The Detroit Land Bank Authority (DLBA) will pay the federal government $1.5 million over claims that it failed to substantiate $13 million
in payments to contractors.
The DLBA Board voted Friday to pay the money as part of a settlement agreement to close a federal investigation that began in 2019.
The federal government’s Troubled Asset Relief Program (TARP) alleged the Land Bank doled out federal funds to demolition companies without contractors documenting the cost of dirt used as backfill between 2017 and 2019. As a result, it was impossible for TARP discern whether the tax dollars were properly spent.
“Absent this information, the Michigan and other state agencies cannot verify the accuracy of contractors’ reimbursement claims, and taxpayers have no assurance that contractors are not inflating reimbursement requests for demolition materials to exceed their actual costs,” TARP said in a letter to the Treasury Department
in June 2021.
DLBA CEO Tammy Daniels said the settlement won’t cost city taxpayers a dime because it comes from federal funds.
“We ran demo as an independent program, keeping field and contractor expenses separate from our general operating budgeted and annual City subsidy,” Daniels said in a statement. “The City and its residents can rest assured that this investigation did not call into question the safety or effectiveness of the land bank’s demo program in eliminating blight, and this settlement will not be funded by any City tax dollars.”
The DLBA approved the settlement to “avoid the delay and expensive of litigation” and insists “it provided all documentation requested and required for grant reimbursement under the program.”
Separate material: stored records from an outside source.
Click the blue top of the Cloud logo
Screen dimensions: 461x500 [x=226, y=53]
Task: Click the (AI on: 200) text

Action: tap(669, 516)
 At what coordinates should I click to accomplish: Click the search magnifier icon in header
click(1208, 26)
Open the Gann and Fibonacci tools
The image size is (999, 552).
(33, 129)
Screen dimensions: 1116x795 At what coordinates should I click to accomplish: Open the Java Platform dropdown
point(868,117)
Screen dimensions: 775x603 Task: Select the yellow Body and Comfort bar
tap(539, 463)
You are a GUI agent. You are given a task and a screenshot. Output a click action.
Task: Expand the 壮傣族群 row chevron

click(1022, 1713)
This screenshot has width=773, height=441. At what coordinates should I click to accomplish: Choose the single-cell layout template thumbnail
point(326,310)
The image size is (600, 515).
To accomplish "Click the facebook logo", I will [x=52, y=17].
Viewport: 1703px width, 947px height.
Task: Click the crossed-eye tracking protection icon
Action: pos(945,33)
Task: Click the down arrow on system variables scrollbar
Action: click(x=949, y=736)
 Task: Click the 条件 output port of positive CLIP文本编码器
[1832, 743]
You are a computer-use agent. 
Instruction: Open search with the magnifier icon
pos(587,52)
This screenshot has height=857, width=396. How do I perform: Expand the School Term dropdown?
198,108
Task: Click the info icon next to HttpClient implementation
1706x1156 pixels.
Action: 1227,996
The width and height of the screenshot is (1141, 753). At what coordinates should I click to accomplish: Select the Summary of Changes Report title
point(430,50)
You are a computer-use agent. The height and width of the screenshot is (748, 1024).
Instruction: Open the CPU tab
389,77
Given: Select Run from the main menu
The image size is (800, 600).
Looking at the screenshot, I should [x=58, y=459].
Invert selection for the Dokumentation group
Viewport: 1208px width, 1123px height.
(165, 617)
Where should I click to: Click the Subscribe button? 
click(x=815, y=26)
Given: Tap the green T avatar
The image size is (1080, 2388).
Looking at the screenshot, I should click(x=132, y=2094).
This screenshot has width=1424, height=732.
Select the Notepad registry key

This wasn’t the first time the Detroit Land Bank has come under fire over dirt used in demolitions. In March 2021, the Detroit Office of Inspector General
found that contractors were putting untested — and potentially contaminated — dirt into the ground at demolition sites.
Separate state and federal investigations also found that the city was overpaying demolition companies for years.
Since 2014, the city used more than $265 million in federal funds to demolish more than 15,000 houses.